George Frederick Bodley has been called 'the forgotten genius' of Victorian architecture, a man who bridged the gap between the extremes of Gothic Revival and the arts and Crafts Movement and influenced them both.
Bodley was born in 1827 in Hull, where his father William served as a physician at the Royal Infirmary. Bodley could claim descent from Sir Thomas Bodley, the founder of the Bodleian Library in Oxford. His family moved to his mother's home town of Brighton when he was 11 years old.
Bodley apprenticed to the famous Victorian architect Sir George Gilbert Scott, to whom his family was related. Under Scott's influence, he became interested in Gothic Revival style, with a special focus on 14th-century style. He later became interested in the Queen Anne style and helped popularise a revival drawing on that period.
Though he was influenced by Scott, he became disenchanted with his mentor's reliance on historical precedent and accuracy. He wanted buildings that were bolder and simpler than Scott and drew on Italian and French medieval style as well as English.
Bodley and Morris
He was also determined to give Pre-Raphaelite artists an opportunity to show their work. Bodley formed a close friendship and a business partnership with William Morris. He gave major commissions to Morris, Marshall, Faulkner & Company to furnish churches such as St Michael and All Angels, Brighton, and All Saints’, Selsley (Gloucestershire).
Those commissions helped secure the success of Morris's company. Morris and his fellow artists Dante Gabriel Rossetti, Philip Webb, and Edward Burne-Jones drew on Flemish and late-medieval English design for their work, and this, in turn, influenced Bodley to change his own style.
In 1862, just a year after Morris, Marshall, Faulkner & Co. was founded, Bodley changed his design for all Saints, Cambridge from Early English to Decorated Gothic style, featuring stained glass by Morris & Co.
Though Bodley drew on original Gothic design he was not overly concerned with 'correctness' or on rigid adherence to a particular aesthetic. He once wrote 'I can’t say I care greatly for much strictness of rule or rigid uniformity, so long as all is dignified & solemn, &, from an art point of view, beautiful.'
Bodley's architecture was not without criticism both in his lifetime and after it. He was accused of being too aristocratic and inaccessible to ordinary people. Yet the architectural historian Nikolaus Pevsner was full of praise for his work in his masterpiece 'The Buildings of England'.
From 1869-1897 Bodley partnered another pupil of Sir George Gilbert Scott, Thomas Garner. Either alone or in partnership with Garner he designed 58 new cathedrals, churches and chapels over that time. That doesn't seem like a large number, and it is true that since Bodley had a small private income he could afford to pick and choose his commissions.
Another reason why he didn't take on numerous new projects was that he was very much a 'hands-on' architect. He preferred to be on site, supervising every aspect of the building process to make sure he got exactly the results he was looking for. He used a small number of companies to implement his designs.

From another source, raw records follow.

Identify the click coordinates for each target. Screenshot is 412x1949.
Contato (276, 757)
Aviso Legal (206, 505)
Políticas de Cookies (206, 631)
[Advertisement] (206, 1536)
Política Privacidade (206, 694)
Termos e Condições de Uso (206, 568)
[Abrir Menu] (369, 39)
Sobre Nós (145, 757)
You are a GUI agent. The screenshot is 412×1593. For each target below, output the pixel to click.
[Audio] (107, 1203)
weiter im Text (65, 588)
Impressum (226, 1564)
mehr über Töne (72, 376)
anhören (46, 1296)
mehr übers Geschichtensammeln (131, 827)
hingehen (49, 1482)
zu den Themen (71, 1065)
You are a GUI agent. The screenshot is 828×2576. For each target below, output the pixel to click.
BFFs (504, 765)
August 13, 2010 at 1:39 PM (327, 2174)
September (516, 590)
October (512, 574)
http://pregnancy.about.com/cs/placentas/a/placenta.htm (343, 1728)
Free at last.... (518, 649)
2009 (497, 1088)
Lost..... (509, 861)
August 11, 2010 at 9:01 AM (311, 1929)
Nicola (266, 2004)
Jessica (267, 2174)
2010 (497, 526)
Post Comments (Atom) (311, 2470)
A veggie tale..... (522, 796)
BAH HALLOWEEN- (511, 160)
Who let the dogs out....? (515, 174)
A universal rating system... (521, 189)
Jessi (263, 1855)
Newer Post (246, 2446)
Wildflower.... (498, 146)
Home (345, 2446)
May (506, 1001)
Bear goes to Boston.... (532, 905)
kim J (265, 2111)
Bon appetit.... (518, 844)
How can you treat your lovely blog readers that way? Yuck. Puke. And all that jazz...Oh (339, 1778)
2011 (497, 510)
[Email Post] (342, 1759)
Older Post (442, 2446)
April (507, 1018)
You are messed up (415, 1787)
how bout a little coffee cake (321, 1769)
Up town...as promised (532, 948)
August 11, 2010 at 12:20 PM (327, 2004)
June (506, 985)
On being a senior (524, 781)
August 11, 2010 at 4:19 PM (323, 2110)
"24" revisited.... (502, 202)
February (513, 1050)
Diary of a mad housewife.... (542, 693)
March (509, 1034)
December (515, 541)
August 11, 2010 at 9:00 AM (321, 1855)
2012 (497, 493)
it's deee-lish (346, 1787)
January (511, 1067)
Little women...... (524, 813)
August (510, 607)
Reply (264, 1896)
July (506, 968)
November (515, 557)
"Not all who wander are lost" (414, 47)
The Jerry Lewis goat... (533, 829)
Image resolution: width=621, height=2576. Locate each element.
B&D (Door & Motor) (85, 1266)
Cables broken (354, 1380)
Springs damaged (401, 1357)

This desire for complete control of the building process did not sit well with William Moris. Bodley stopped using Morris in the 1870s when he found he could not stop him from implementing his own ideas. Instead, he formed his own company called Watts & Co. to produce fabric, textiles, wallpaper and other soft furnishings for churches and private dwellings. By using his own company he could control every aspect of the building process. Watts & Co. is still active today.
Though he worked on numerous important buildings, the one that meant the most to him was his restoration of St James Church in Kinnersley, Herefordshire. In 1872 Bodley married Minna Reavely, the daughter of the owners of Kinnersley Castle.
Over the next 30 years, Bodley refurnished and restored Kinnersley church. He painted designs on the roof, walls, arcade, organ case and chancel arch and designed stained glass for the west window. He also designed the Reavely family gravestones in the churchyard.
GF Bodley died at Water Eaton, Oxfordshire on 21 October 1907. He is buried beside his wife in Kinnersley churchyard, near the grave of Rev Frederick Andrews, who helped him restore the church.
The Bodley 'Look'
What characterises GF Bodley's ecclesiastical designs? A typical GF Bodley church is based on 14th-century English Gothic and features a large, carved altarpiece. The floor is composed of black and white marble tiles in a chequerboard pattern and the windows feature stained glass in green and gold tones by CE Kempe or Burlison & Grylls. Bodley used simple style and relied on a mix of materials rather than the heavy decoration of the High Victorian period.
Bodley designed not only parish churches but college and school chapels throughout Britain, so that it is quite reasonable to say that most members of the Church of England will have worshipped in a church designed by or influenced by GF Bodley.
Highlight Commissions
Clumber Chapel, Nottinghamshire
Bedford School Chapel
All Saints Church, Cambridge
St David's Cathedral, Hobart, Tasmania
Washington National Cathedral, Washington, D.C. USA
St Michael and All Angels' Church, Brighton
Holy Trinity Church, South Kensington, London
He also acted as the supervising architect for York Minster, Southwark Cathedral in London, and Peterborough Cathedral.